EXTRACTED MATERIAL:
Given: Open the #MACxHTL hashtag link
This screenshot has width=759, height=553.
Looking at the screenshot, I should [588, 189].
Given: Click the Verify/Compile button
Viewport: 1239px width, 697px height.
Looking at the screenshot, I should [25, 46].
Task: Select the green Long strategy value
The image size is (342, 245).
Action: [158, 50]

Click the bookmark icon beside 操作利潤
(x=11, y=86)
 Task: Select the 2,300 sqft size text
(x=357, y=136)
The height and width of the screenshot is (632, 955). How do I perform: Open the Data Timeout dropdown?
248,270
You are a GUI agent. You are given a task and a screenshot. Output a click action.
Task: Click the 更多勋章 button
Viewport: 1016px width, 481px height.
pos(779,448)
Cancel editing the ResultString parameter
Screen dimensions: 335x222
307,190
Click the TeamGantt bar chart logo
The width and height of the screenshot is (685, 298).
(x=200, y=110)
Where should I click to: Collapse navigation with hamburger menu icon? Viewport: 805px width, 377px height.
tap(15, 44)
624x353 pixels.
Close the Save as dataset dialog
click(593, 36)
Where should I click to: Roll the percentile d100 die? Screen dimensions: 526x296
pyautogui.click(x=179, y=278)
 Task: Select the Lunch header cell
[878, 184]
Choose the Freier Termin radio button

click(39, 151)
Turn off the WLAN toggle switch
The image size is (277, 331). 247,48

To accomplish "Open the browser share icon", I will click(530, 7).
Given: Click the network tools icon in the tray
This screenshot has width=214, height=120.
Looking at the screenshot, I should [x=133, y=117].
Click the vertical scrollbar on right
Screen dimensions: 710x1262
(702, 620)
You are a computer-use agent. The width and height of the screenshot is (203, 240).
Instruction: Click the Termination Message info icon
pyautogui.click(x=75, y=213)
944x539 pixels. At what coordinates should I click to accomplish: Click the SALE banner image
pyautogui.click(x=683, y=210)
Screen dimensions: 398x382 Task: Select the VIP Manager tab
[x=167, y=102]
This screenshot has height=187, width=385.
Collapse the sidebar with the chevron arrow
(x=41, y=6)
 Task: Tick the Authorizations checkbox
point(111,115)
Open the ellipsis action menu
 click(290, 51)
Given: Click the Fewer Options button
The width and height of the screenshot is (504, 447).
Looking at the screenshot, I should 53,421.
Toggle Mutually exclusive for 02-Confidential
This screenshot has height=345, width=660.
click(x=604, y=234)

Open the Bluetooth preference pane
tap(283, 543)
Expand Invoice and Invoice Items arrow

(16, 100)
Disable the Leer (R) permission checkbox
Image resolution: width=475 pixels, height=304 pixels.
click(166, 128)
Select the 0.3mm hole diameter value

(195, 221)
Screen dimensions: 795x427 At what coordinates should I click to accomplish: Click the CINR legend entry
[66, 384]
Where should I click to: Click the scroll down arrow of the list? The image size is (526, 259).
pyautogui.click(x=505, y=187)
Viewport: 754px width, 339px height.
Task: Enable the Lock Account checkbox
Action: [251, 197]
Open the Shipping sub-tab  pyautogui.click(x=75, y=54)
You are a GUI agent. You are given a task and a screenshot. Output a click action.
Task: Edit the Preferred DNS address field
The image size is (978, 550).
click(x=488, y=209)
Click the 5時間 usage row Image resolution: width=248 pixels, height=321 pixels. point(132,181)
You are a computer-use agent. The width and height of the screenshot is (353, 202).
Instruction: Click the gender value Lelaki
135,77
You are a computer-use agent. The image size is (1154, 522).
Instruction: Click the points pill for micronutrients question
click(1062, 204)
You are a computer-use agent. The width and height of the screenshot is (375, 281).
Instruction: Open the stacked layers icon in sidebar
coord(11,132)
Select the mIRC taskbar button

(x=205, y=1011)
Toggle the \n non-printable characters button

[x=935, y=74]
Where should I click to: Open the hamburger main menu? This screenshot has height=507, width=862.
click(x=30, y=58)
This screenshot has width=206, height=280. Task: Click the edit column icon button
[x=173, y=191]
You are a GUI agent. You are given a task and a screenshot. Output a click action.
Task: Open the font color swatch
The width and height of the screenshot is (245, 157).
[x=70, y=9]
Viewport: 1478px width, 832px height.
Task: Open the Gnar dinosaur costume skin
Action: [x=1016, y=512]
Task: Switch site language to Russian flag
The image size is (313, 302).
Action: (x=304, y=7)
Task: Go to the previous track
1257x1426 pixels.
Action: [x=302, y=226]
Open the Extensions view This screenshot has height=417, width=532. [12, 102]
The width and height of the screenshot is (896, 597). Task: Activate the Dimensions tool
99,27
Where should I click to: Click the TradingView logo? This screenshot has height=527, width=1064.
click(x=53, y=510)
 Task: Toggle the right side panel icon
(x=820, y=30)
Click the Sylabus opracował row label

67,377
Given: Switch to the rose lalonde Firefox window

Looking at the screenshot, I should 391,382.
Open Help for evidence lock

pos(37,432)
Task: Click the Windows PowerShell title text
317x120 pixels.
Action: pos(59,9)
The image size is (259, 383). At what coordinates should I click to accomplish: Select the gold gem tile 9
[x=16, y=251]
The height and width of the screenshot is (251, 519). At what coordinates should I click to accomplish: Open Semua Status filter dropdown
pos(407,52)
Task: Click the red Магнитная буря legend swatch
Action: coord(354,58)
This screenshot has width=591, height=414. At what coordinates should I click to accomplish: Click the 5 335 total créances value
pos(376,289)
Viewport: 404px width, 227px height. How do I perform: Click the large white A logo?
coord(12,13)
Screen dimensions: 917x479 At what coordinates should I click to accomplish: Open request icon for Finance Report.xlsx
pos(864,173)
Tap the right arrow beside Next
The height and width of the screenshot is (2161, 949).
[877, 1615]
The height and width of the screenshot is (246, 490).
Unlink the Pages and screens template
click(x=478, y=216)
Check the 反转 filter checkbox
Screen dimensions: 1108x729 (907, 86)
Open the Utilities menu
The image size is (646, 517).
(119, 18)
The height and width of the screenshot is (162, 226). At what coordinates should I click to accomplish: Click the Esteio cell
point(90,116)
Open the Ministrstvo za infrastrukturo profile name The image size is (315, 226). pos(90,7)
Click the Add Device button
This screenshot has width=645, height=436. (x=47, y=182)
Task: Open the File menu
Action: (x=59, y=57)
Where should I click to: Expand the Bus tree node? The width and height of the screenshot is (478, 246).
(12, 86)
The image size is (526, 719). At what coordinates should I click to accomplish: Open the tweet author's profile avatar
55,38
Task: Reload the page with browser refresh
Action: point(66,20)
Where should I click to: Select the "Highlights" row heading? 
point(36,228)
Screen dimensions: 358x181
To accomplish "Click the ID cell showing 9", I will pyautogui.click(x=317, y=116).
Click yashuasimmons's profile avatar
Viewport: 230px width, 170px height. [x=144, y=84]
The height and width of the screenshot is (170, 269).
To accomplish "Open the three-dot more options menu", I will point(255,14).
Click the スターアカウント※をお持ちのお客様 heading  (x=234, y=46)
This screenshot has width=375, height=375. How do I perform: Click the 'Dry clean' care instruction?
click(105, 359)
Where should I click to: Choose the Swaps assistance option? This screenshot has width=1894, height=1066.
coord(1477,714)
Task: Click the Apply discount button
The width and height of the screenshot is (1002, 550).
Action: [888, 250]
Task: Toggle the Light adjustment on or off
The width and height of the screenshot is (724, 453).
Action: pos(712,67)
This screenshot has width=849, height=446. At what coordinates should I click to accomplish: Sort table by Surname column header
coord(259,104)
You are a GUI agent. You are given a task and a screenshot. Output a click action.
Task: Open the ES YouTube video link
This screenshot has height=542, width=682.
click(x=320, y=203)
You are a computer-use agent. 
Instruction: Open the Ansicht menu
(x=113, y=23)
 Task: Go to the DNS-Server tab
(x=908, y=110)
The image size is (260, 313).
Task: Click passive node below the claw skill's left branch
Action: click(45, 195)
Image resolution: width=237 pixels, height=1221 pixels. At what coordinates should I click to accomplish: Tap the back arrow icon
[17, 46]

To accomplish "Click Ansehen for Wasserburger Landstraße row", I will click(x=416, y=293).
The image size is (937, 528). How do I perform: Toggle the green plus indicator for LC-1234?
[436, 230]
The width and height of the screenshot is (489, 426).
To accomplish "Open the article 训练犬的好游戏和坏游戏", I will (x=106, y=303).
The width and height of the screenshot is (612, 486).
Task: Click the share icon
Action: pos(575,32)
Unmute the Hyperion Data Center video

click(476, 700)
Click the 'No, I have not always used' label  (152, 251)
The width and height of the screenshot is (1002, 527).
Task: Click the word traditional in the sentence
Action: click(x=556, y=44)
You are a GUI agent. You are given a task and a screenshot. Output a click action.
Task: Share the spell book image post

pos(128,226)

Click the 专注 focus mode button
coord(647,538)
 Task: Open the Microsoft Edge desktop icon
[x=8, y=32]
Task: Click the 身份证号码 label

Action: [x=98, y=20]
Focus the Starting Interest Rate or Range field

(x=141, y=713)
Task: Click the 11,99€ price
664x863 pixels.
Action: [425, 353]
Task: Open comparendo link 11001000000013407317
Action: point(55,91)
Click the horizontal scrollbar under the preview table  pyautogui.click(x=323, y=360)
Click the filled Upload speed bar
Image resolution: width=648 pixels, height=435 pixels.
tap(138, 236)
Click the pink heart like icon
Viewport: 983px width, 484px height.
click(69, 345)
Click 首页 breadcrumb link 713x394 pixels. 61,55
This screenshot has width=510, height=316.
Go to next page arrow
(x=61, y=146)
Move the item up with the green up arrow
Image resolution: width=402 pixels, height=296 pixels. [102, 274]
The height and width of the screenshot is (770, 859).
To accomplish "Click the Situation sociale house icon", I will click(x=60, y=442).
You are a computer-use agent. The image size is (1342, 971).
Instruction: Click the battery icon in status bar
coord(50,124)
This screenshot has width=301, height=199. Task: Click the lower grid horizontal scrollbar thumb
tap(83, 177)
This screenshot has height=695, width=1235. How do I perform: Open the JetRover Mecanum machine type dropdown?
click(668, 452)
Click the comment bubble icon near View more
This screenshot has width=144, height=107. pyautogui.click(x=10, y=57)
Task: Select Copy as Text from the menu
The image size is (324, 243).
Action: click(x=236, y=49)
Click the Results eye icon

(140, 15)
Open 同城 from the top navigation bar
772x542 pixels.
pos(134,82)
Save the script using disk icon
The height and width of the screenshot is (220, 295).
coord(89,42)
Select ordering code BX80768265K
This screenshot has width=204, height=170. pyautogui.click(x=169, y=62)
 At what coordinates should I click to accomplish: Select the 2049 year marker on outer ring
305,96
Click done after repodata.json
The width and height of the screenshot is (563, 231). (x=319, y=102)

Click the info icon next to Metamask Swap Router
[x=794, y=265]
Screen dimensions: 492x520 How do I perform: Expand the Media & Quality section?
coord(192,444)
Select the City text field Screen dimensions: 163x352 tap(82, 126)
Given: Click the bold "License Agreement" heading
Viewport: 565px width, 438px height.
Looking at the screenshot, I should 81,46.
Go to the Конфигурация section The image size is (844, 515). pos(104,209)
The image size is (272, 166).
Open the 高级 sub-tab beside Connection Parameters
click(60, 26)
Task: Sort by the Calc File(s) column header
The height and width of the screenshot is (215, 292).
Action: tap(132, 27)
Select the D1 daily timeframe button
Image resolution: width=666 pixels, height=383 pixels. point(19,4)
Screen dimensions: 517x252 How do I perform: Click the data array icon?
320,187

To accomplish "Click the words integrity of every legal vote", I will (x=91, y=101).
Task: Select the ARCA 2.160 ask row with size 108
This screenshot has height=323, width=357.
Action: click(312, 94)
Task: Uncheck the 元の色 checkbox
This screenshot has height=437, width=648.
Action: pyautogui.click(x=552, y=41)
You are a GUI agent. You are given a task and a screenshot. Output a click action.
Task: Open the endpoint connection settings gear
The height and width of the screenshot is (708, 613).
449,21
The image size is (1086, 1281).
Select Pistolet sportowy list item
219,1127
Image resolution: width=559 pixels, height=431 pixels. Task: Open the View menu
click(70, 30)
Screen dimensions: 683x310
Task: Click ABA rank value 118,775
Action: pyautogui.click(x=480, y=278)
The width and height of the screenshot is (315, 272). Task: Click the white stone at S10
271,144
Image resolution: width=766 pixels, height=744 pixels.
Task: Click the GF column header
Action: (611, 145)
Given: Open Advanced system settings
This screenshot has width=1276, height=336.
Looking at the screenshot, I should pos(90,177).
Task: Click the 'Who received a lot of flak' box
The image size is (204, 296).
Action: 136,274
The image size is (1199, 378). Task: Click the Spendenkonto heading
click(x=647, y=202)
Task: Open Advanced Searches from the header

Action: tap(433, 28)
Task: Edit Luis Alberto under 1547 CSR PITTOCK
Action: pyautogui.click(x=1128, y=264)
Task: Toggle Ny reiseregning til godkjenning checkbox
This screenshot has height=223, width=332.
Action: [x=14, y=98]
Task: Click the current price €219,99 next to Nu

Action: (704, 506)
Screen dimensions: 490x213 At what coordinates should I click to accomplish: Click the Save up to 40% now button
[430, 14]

ACTIVITY:
Select every line above that contains the word "computer", and copy it.

YOUR SOLUTION:
You are a computer-use agent. The width and height of the screenshot is (203, 240).
You are a computer-use agent. The width and height of the screenshot is (353, 202).
You are a computer-use agent. The image size is (1154, 522).
You are a computer-use agent. The width and height of the screenshot is (375, 281).
You are a computer-use agent. 
You are a computer-use agent. The image size is (1342, 971).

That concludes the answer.